··· GIVEN ENTRIES ···

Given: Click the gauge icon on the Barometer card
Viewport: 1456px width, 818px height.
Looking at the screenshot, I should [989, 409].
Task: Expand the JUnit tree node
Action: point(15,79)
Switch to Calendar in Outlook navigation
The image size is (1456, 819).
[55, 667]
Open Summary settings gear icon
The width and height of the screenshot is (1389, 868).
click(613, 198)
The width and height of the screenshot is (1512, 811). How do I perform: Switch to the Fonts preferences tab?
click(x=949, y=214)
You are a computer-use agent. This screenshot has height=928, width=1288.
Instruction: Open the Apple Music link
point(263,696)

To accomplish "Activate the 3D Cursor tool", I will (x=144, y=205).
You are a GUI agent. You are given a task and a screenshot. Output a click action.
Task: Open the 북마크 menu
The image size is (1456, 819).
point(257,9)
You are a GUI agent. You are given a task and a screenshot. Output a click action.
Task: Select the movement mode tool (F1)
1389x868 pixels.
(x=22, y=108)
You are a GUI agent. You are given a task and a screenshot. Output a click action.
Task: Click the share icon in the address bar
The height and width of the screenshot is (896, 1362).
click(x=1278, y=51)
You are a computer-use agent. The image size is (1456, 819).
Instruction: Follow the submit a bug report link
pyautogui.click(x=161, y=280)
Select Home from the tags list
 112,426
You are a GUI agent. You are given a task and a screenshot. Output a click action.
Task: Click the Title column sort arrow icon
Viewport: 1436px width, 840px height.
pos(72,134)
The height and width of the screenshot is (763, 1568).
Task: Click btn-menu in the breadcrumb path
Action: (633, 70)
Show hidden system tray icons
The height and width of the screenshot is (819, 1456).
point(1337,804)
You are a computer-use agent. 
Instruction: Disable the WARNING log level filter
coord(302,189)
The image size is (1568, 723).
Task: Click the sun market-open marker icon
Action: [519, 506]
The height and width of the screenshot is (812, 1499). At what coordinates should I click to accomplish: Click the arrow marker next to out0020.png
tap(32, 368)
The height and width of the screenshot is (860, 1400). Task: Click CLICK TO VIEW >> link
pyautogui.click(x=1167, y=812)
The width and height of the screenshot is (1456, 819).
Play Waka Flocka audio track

···

All records shown above are to be given again verbatim.

Given: Click the gauge icon on the Barometer card
Viewport: 1456px width, 818px height.
Looking at the screenshot, I should [989, 409].
Task: Expand the JUnit tree node
Action: point(15,79)
Switch to Calendar in Outlook navigation
The image size is (1456, 819).
[55, 667]
Open Summary settings gear icon
The width and height of the screenshot is (1389, 868).
click(613, 198)
The width and height of the screenshot is (1512, 811). How do I perform: Switch to the Fonts preferences tab?
click(x=949, y=214)
You are a computer-use agent. This screenshot has height=928, width=1288.
Instruction: Open the Apple Music link
point(263,696)

To accomplish "Activate the 3D Cursor tool", I will (x=144, y=205).
You are a GUI agent. You are given a task and a screenshot. Output a click action.
Task: Open the 북마크 menu
The image size is (1456, 819).
point(257,9)
You are a GUI agent. You are given a task and a screenshot. Output a click action.
Task: Select the movement mode tool (F1)
1389x868 pixels.
(x=22, y=108)
You are a GUI agent. You are given a task and a screenshot. Output a click action.
Task: Click the share icon in the address bar
The height and width of the screenshot is (896, 1362).
click(x=1278, y=51)
You are a computer-use agent. The image size is (1456, 819).
Instruction: Follow the submit a bug report link
pyautogui.click(x=161, y=280)
Select Home from the tags list
 112,426
You are a GUI agent. You are given a task and a screenshot. Output a click action.
Task: Click the Title column sort arrow icon
Viewport: 1436px width, 840px height.
pos(72,134)
The height and width of the screenshot is (763, 1568).
Task: Click btn-menu in the breadcrumb path
Action: (633, 70)
Show hidden system tray icons
The height and width of the screenshot is (819, 1456).
point(1337,804)
You are a computer-use agent. 
Instruction: Disable the WARNING log level filter
coord(302,189)
The image size is (1568, 723).
Task: Click the sun market-open marker icon
Action: [519, 506]
The height and width of the screenshot is (812, 1499). At what coordinates should I click to accomplish: Click the arrow marker next to out0020.png
tap(32, 368)
The height and width of the screenshot is (860, 1400). Task: Click CLICK TO VIEW >> link
pyautogui.click(x=1167, y=812)
The width and height of the screenshot is (1456, 819).
Play Waka Flocka audio track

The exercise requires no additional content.